Leg lamps may dominate the holiday-tour circuit around town. But another local venture has quietly gathered the world’s largest collection of Christmas-themed movie memorabilia. It’s called the “Holly”wood Christmas Movieland Museum, and in recent years it’s shared billing with the Christmas Story House on Lolly the Trolley’s annual holiday tours.
Movieland features more than 400 Hollywood remnants, from the sleigh used by Jim Carrey in The Grinch to Will Ferrell’s Buddy costume from Elf.

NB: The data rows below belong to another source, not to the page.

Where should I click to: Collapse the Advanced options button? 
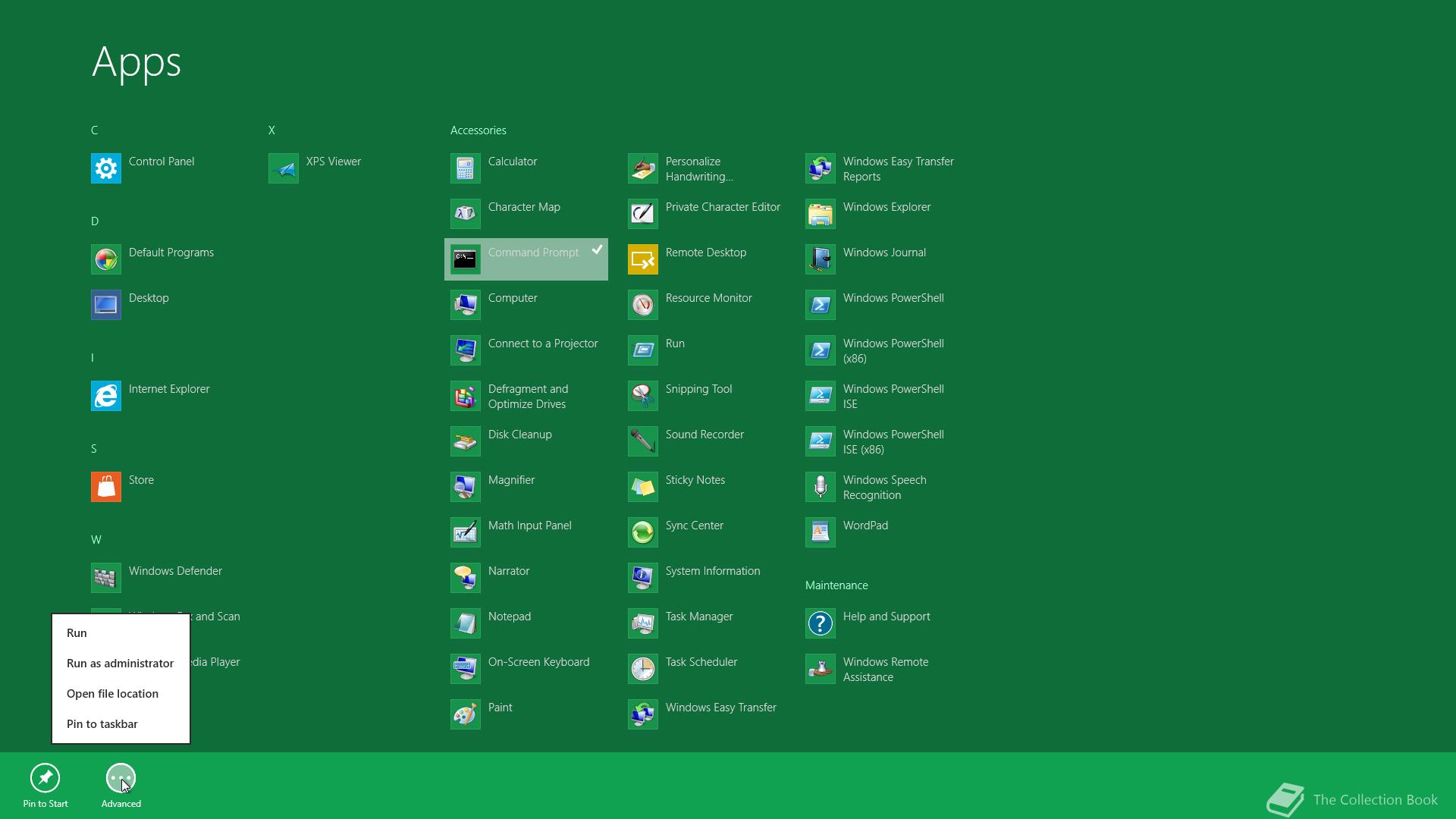coord(121,778)
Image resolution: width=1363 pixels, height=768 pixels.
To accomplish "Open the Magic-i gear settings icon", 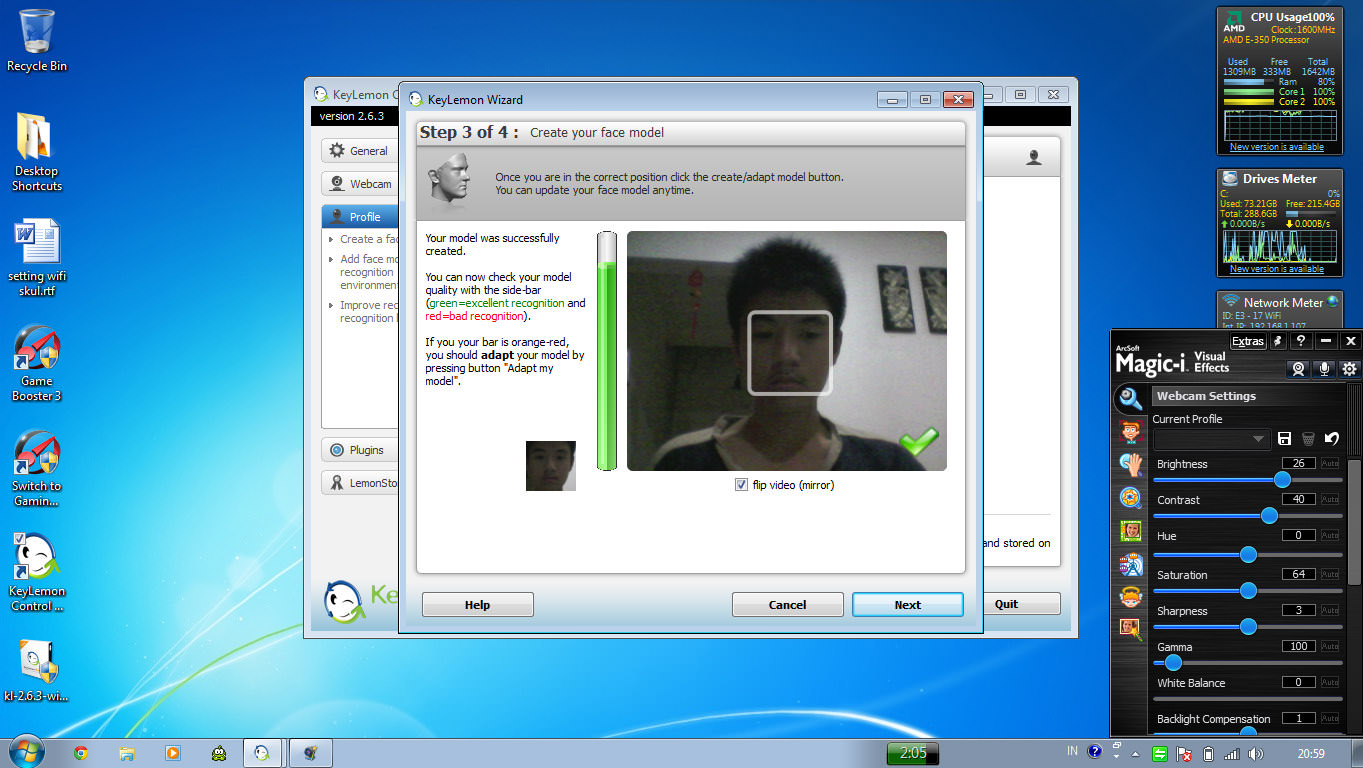I will click(1349, 369).
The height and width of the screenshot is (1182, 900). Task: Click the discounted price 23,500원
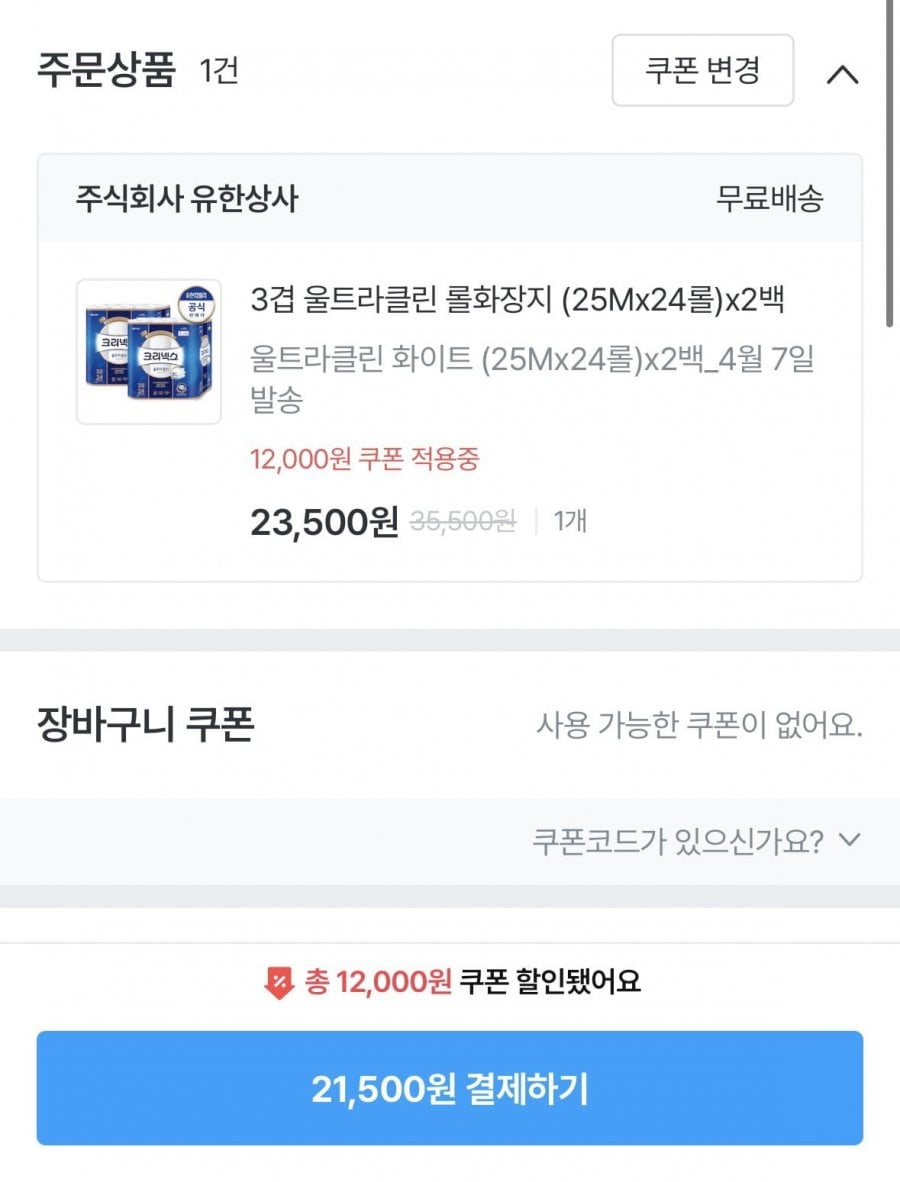[x=324, y=521]
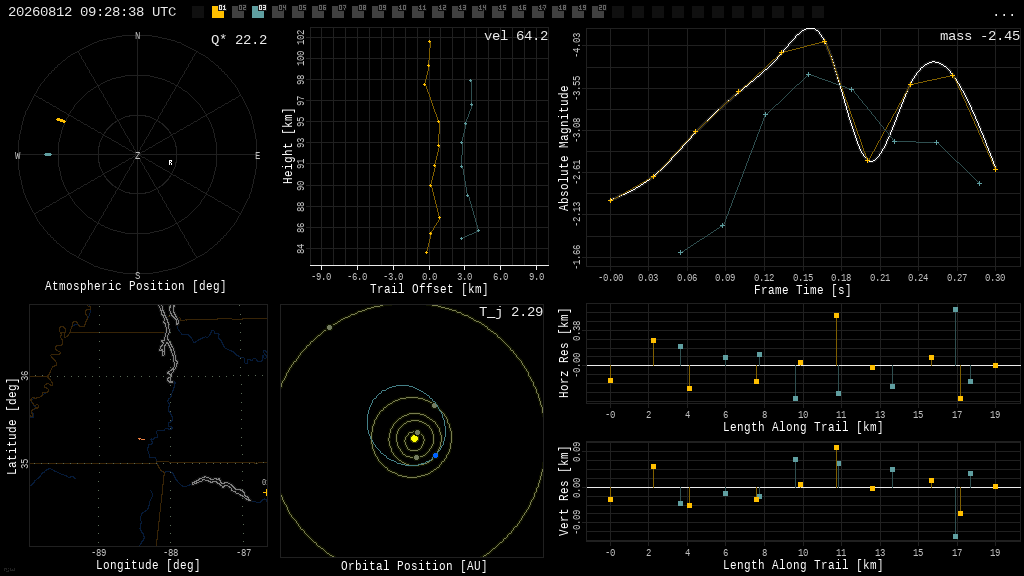This screenshot has width=1024, height=576.
Task: Click the timestamp 20260812 09:28:38 UTC
Action: coord(92,12)
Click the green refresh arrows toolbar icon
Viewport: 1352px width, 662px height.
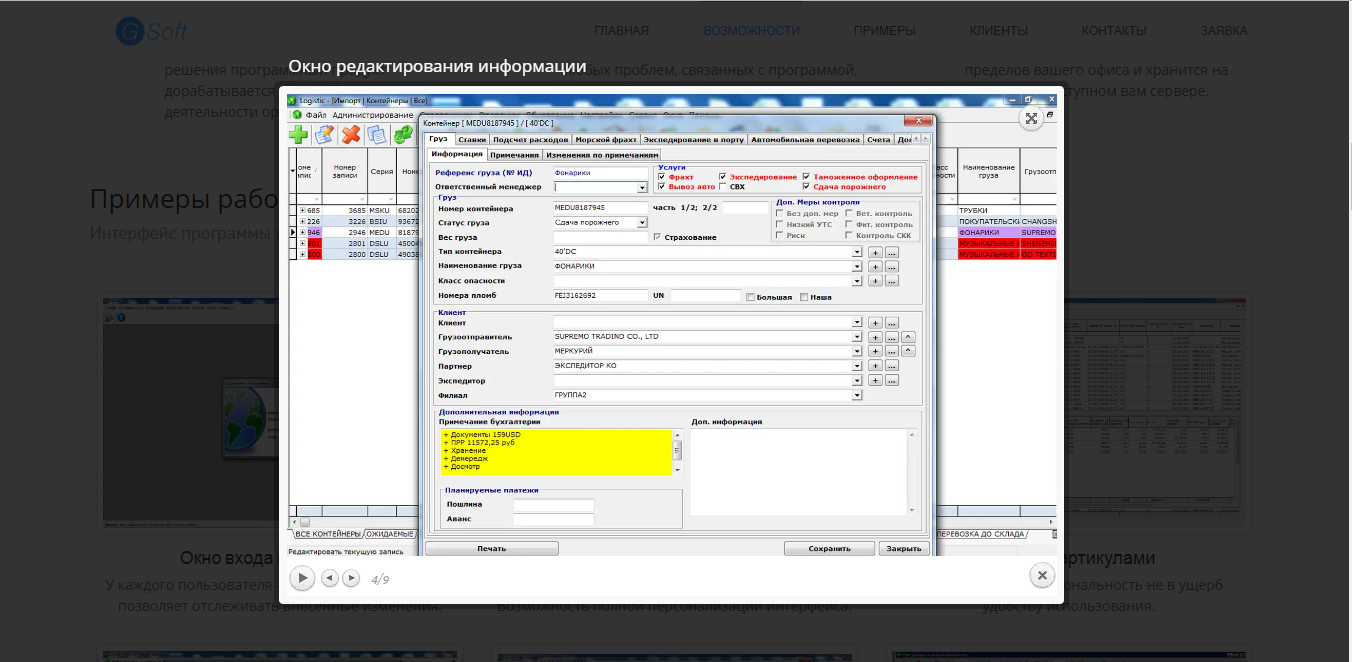pos(403,134)
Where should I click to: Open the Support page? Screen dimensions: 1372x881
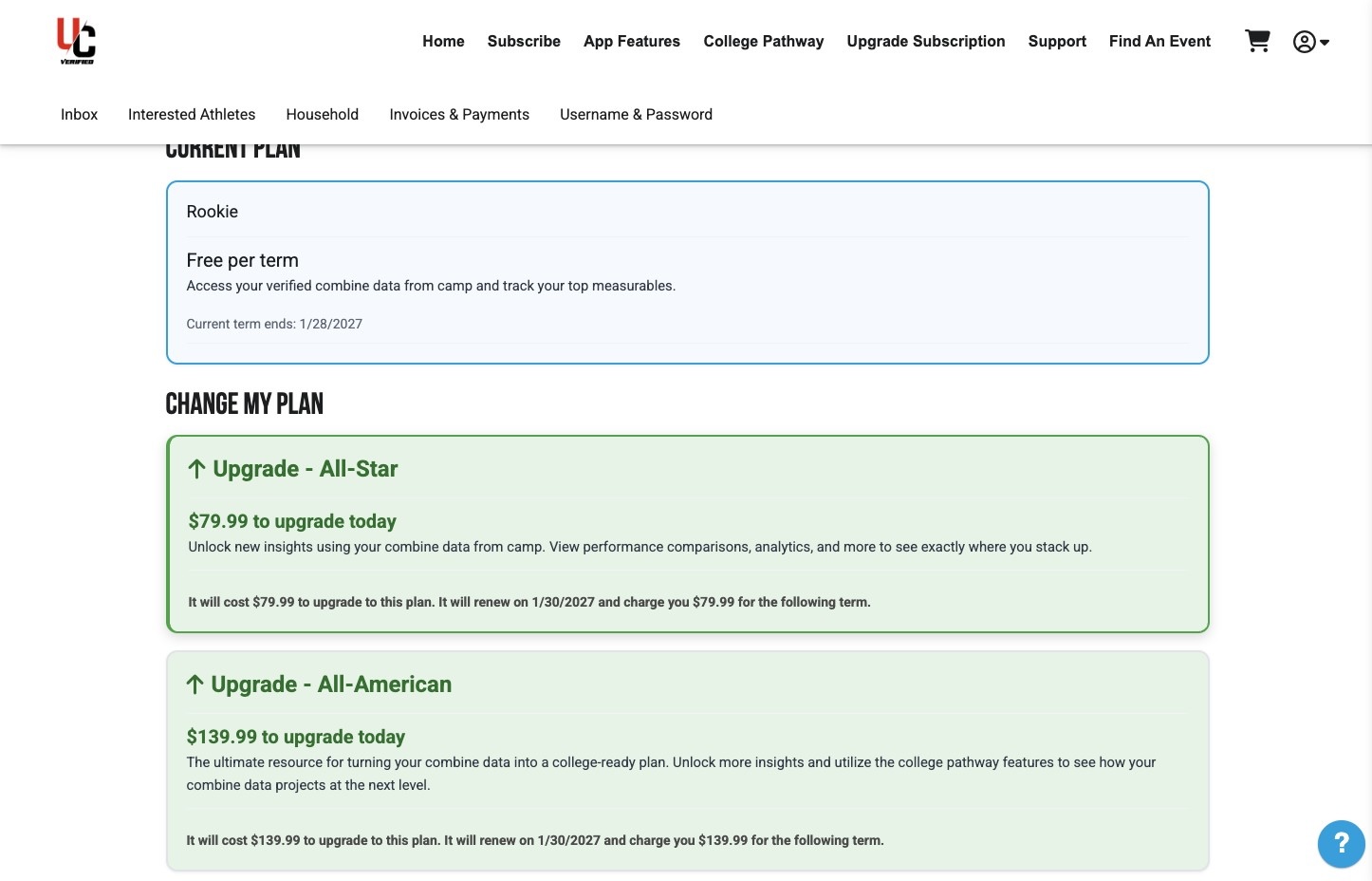click(x=1056, y=42)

It also boasts an unmistakably Cleveland bent: the elaborate holiday window displays from downtown’s Higbee’s and Halle’s of years gone by — and of course, Mr. Jingeling memorabilia.
The problem? Movieland has lost its strip-mall home in North Olmsted and may not open this month as planned. What’s worse, the museum’s owners say they’re forced to entertain a bid to move their shop to — gasp — Pigeon Forge, Tennessee.
“We are trying to retain it in Cleveland,” says Dena Klaus, wife of Movieland Museum creator Mark Klaus, whose name we are not making up. “The Christmas Story House is here, and with both locations open it was a tremendous draw. It’s like a hidden gem inside of Cleveland.”
Although negotiations are ongoing for two suburban Cleveland locations, if a 10,000 square-foot space with 16-foot ceilings (the Grinch sleigh is the dealbreaker) isn’t found soon, there will be no Movieland Museum anywhere this year.
“We are trying to get the backing from a city that really wants us,” Dena says. “We bring people from 20 different states, and we can really turn a community around. We are looking for people with buildings willing to work out a deal ... or an angel investor.”
Meanwhile, all is not lost: The museum will continue to sell its Christmas Vacation moose mugs and moose punch bowls online, whether the place reopens here, Pigeon Forge, or Wally World.